ORGANIZATION OF THE PROCEEDINGS

This proceedings summarizes the presentations and discussions from the workshop (see Appendix B for the workshop agenda).

Chapter 2 reviews the current state of knowledge regarding the clinical use of implantable brain stimulation for several CNS disorders and discusses lessons learned from approved neuromodulation therapies, cochlear and retinal implants, responsive neurostimulation for epilepsy, and DBS for OCD. Particular attention was paid to the issue of “crossing the chasm,” that is, moving a technology from pilot research and early adopters to mainstream clinical practice.

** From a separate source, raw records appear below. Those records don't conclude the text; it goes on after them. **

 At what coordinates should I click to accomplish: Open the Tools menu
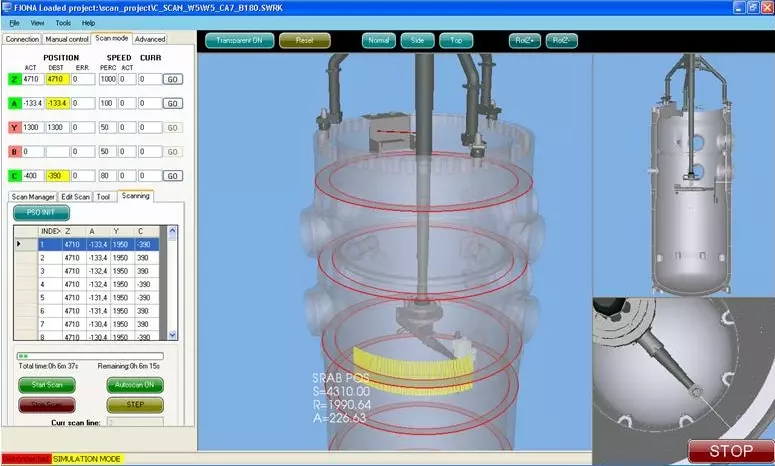(63, 22)
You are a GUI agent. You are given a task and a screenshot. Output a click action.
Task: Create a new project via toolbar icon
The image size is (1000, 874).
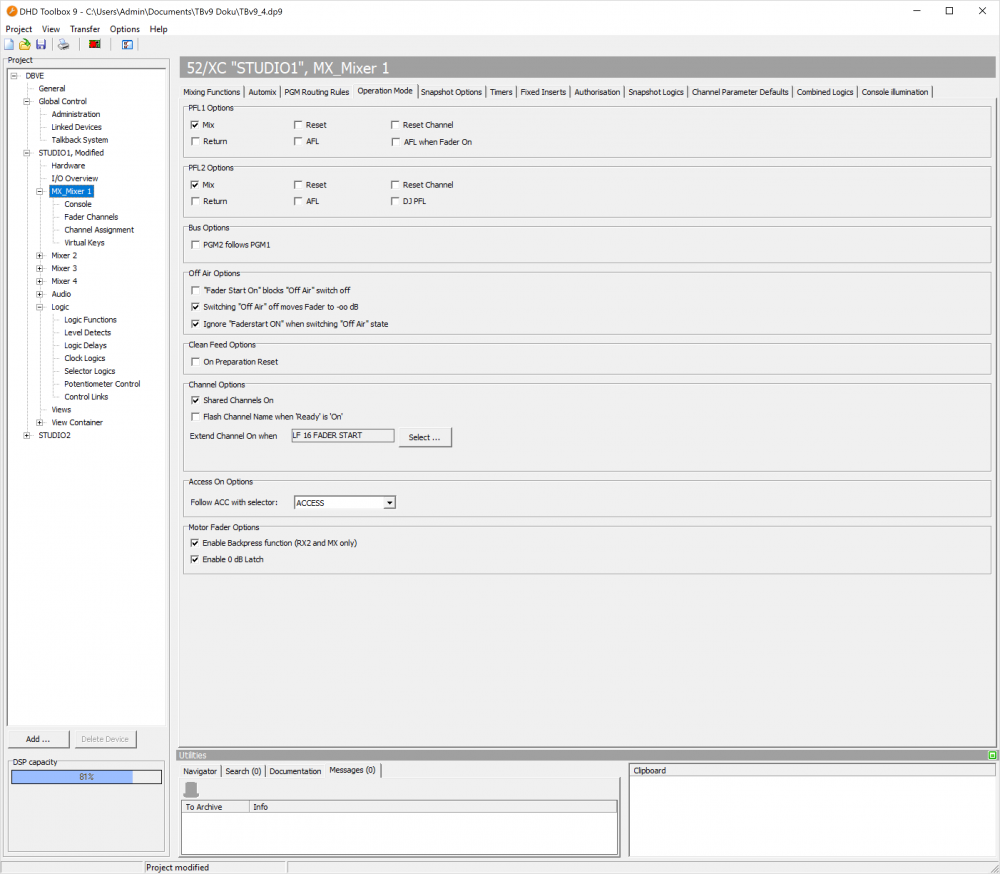(x=10, y=44)
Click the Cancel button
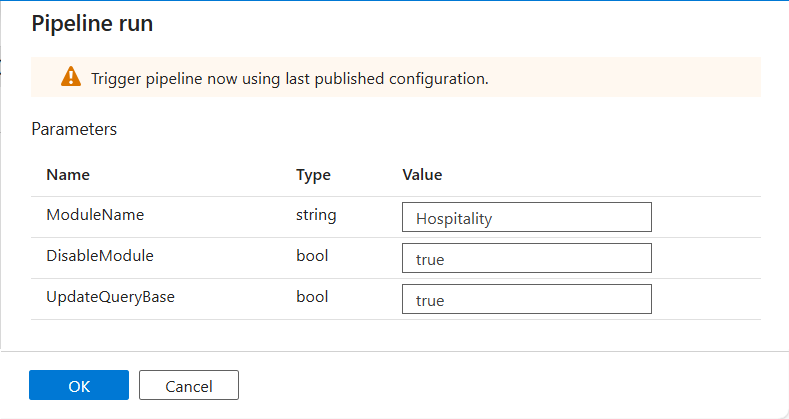The image size is (789, 419). [x=188, y=386]
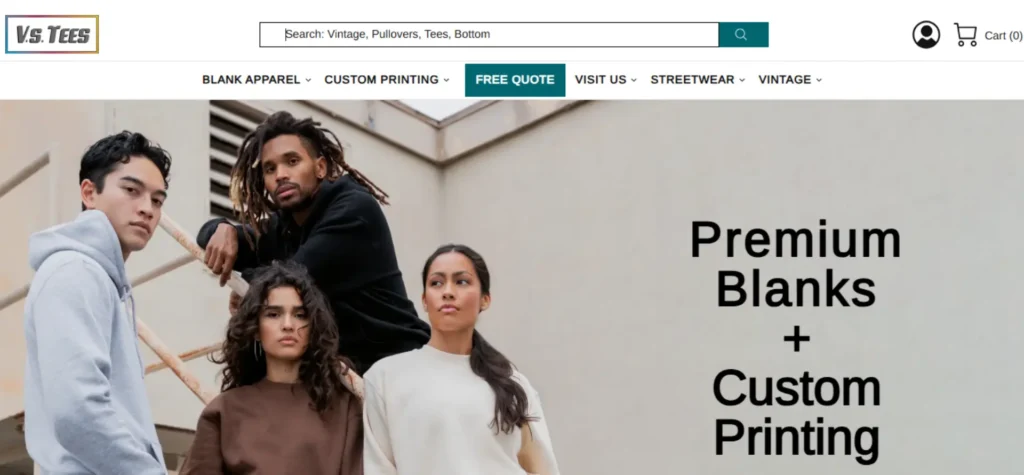Expand Streetwear dropdown chevron
The image size is (1024, 475).
(742, 80)
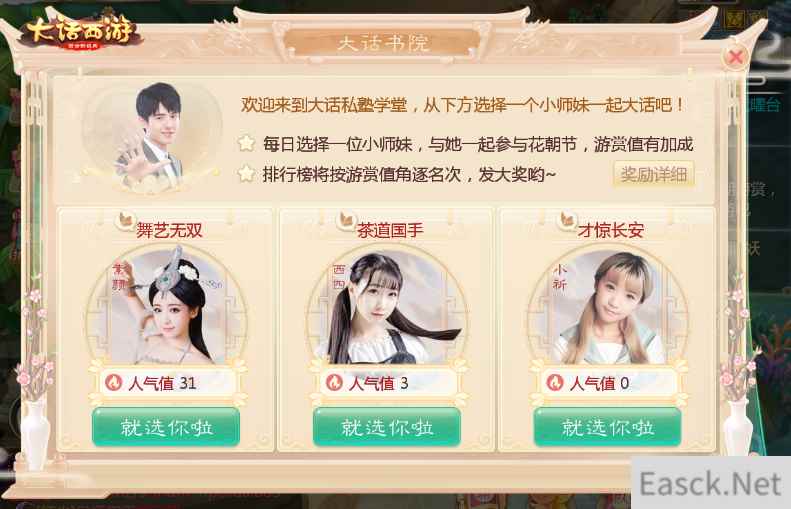Click the leaf icon next to 才惊长安
Screen dimensions: 791x509
coord(568,220)
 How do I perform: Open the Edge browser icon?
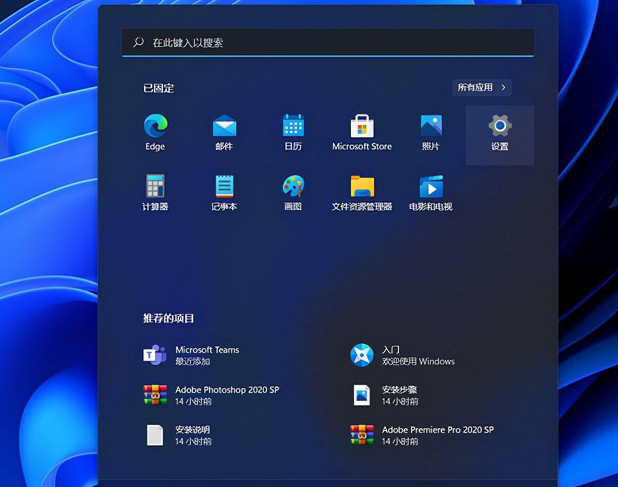pos(155,127)
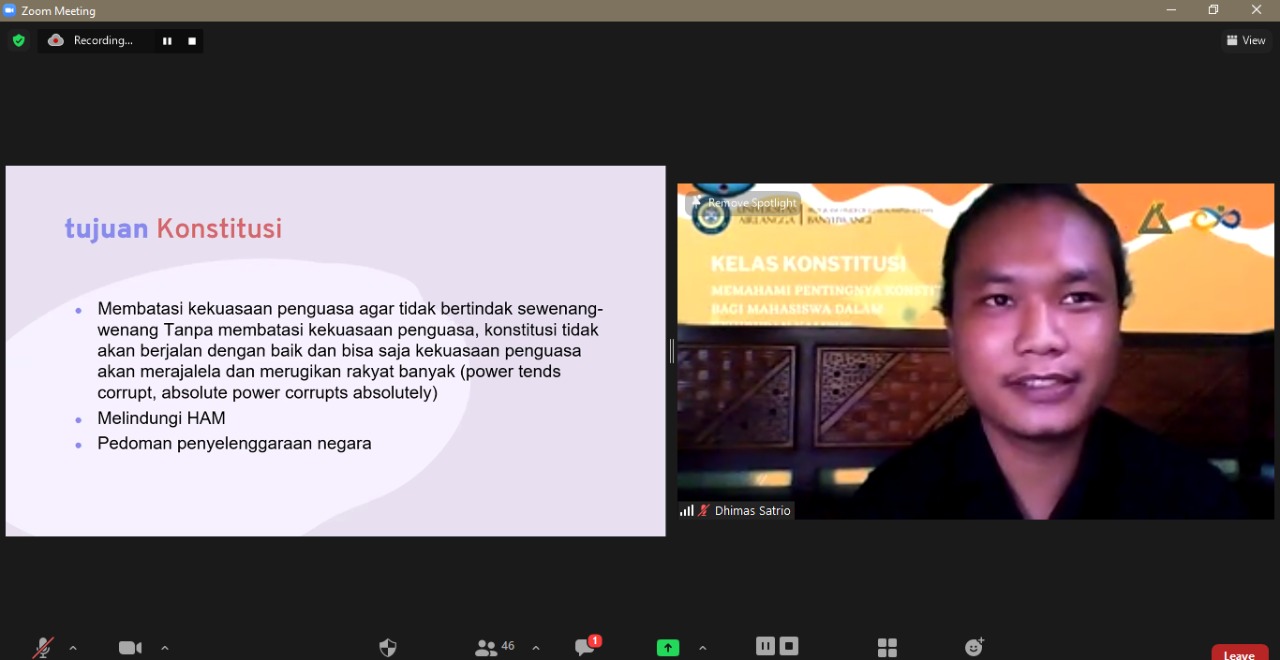The width and height of the screenshot is (1280, 660).
Task: Open the Reactions smiley icon
Action: (x=974, y=647)
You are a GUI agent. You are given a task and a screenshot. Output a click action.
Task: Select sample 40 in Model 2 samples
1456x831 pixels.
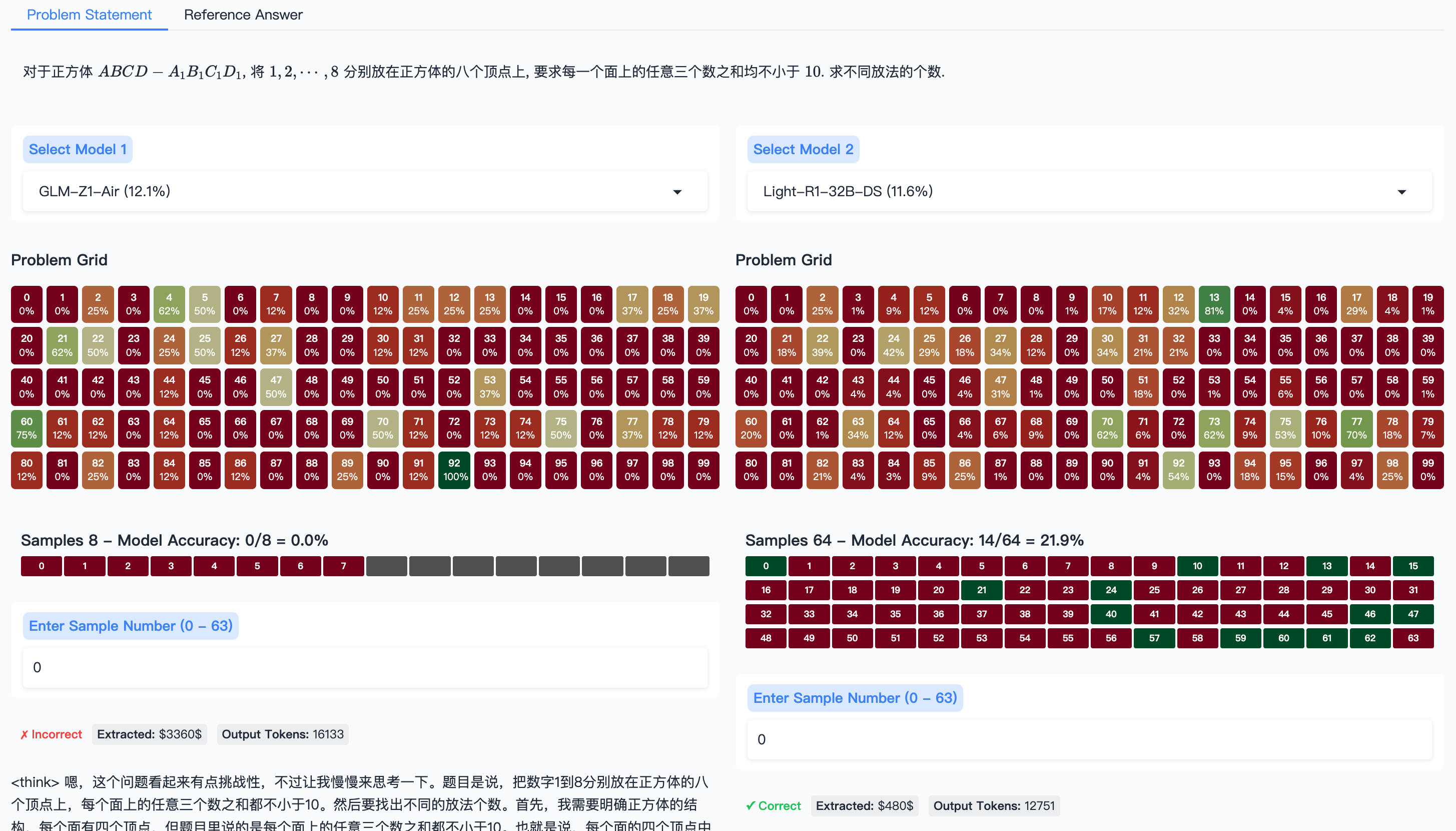point(1111,614)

Chapter 3 offers a firsthand look at the experiences of people with various disorders that implantable brain stimulation can address, with the goal of keeping patients at the center of efforts to expand the adoption of this technology.

The next three chapters examine numerous practical barriers to the acceptance of implantable brain stimulation as standard of care. Chapter 4 examines issues related to patient selection and engagement that may hinder increased adoption. Chapter 5 focuses on the roles that professional education and other factors play in leading clinicians to adopt new technologies or existing technologies for different roles. Chapter 6 explores how reimbursement and other economic considerations can speed up or slow down the adoption of a novel treatments.

Finally, Chapter 7 reviews the key points individual speakers made during the workshop and highlights potential next steps for moving the field forward. The references list includes all sources mentioned in Chapters 1–7, and the workshop agenda is provided in Appendix B.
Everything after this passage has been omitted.